Data mapping specifications are high-level logical definitions of the way data "flows" from some number of source models into elements of a target model.
These mappings are specified using a simple web based drag and drop type mapping specification editor. They are defined using descriptive text. You may also define pseudo operations using an operation editor.
- A query mapping is most flexible. You define a column by column mapping definition for
all the columns in the target table. They can include joins, filters, transformations,
etc. Each query mapping is defined for one target classifier.
When defining a query mapping, the target classifier can come from any data store model defined in the configuration. Sources can come from any data store model(s), and as you can have many source classifiers, they could come from multiple source contents in the same mapping.
- A bulk mapping is assumed to be for source and target tables which have matching columns names or positions. You can certainly define filters, therefore the mappings at the column level are simple and name or position matching. Each bulk mapping is defined for one target schema and one source schema.
Any data mapping with bulk mappings and/or query mappings can be exported to and imported from the data mapping scripts format without loss. This format is based on the standard database SQL Data Manipulation Language (SQL DML) syntax and includes both:
- The data connection data models (for example, database schema, tables and columns) of their source and target data stores faithfully representing any supported technology (RDBMS, NoSQL, File Systems).
- The data integration (DI/ETL/ELT/CDC) for the data flow lineage between these data stores.
The specifics of the syntax for the data mapping script format are explained in a sample file at <TDC_HOME>/TalendDataCatalog/conf/MIRModelBridgeTemplate/DataMappingScript/DataMappingScriptTutorial.sql
The data mapping scripts can be edited/modified or may be generated entirely from scratch to model (simulate) a DI/ETL/ELT/CDC tool which may not be a part of the supported tools for a native model import.
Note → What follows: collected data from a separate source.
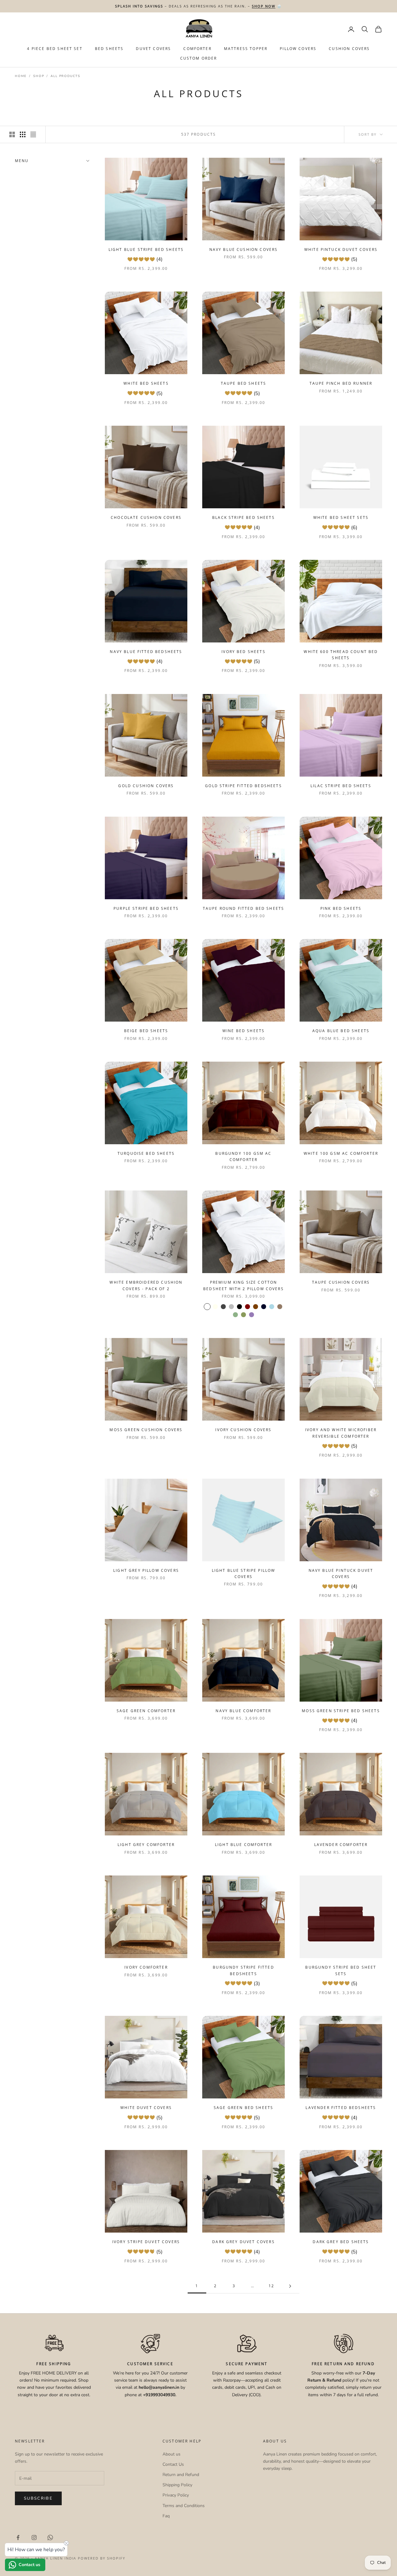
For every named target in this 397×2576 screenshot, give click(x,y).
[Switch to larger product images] (12, 134)
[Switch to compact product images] (33, 134)
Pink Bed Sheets (340, 908)
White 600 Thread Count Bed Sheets (341, 654)
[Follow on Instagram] (34, 2537)
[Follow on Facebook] (18, 2537)
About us (172, 2454)
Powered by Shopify (101, 2558)
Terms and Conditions (184, 2506)
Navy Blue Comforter (243, 1710)
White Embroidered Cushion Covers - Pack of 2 (145, 1285)
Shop (38, 76)
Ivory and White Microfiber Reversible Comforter (341, 1433)
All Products (65, 76)
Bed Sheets (109, 49)
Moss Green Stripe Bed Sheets (341, 1710)
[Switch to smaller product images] (22, 134)
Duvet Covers (153, 49)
The data mapping scripts can then be imported as independent DI models or imported back into a data mapping. The resulting data flow lineage would be the same in both cases.
The new data mapping script format provides a number of advantages over the older metadata Excel format (deprecated) including:
- The data mapping script format supports a full round trip (export/import) from/to a data mapping, while this is not possible with the older metadata Excel format where the export is more for reporting and the import for bootstrapping.
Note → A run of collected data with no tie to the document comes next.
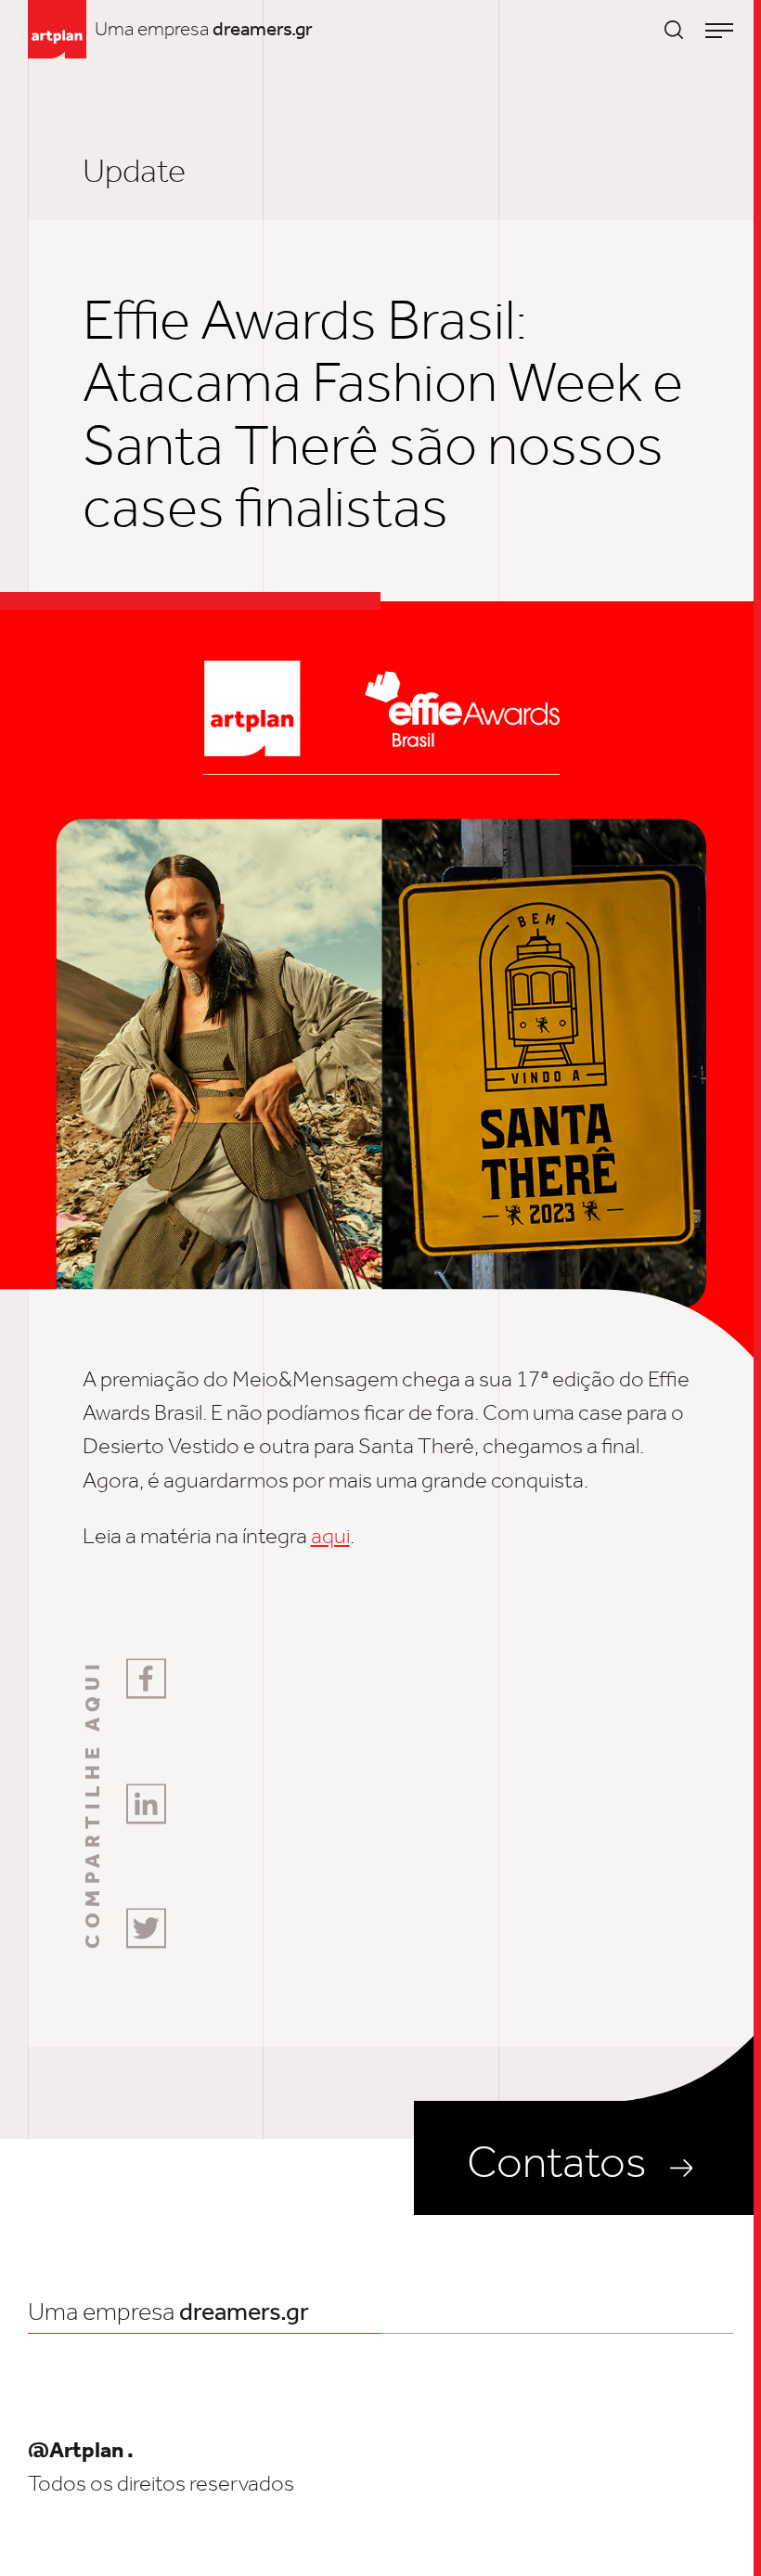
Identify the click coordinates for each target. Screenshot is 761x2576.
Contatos (557, 2161)
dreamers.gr (263, 29)
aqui (330, 1536)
- The data mapping script format files are generally much more compact than the very verbose metadata Excel format files based on classifier/table maps and feature/column maps.
- The data mapping script format is easier to generate from SQL based DI/ETL/ELT/CDC tools.
- The data mapping script format supports both bulk mappings and query mappings, while the metadata Excel format is quite limited in its handling of bulk mappings.
- The data mapping script format supports more source and target data store technologies (RDBMS, NoSQL, File Systems) than the metadata Excel format.
Therefore, the export/import of data mapping script based files is the recommended method, while the legacy metadata Excel format is now deprecated.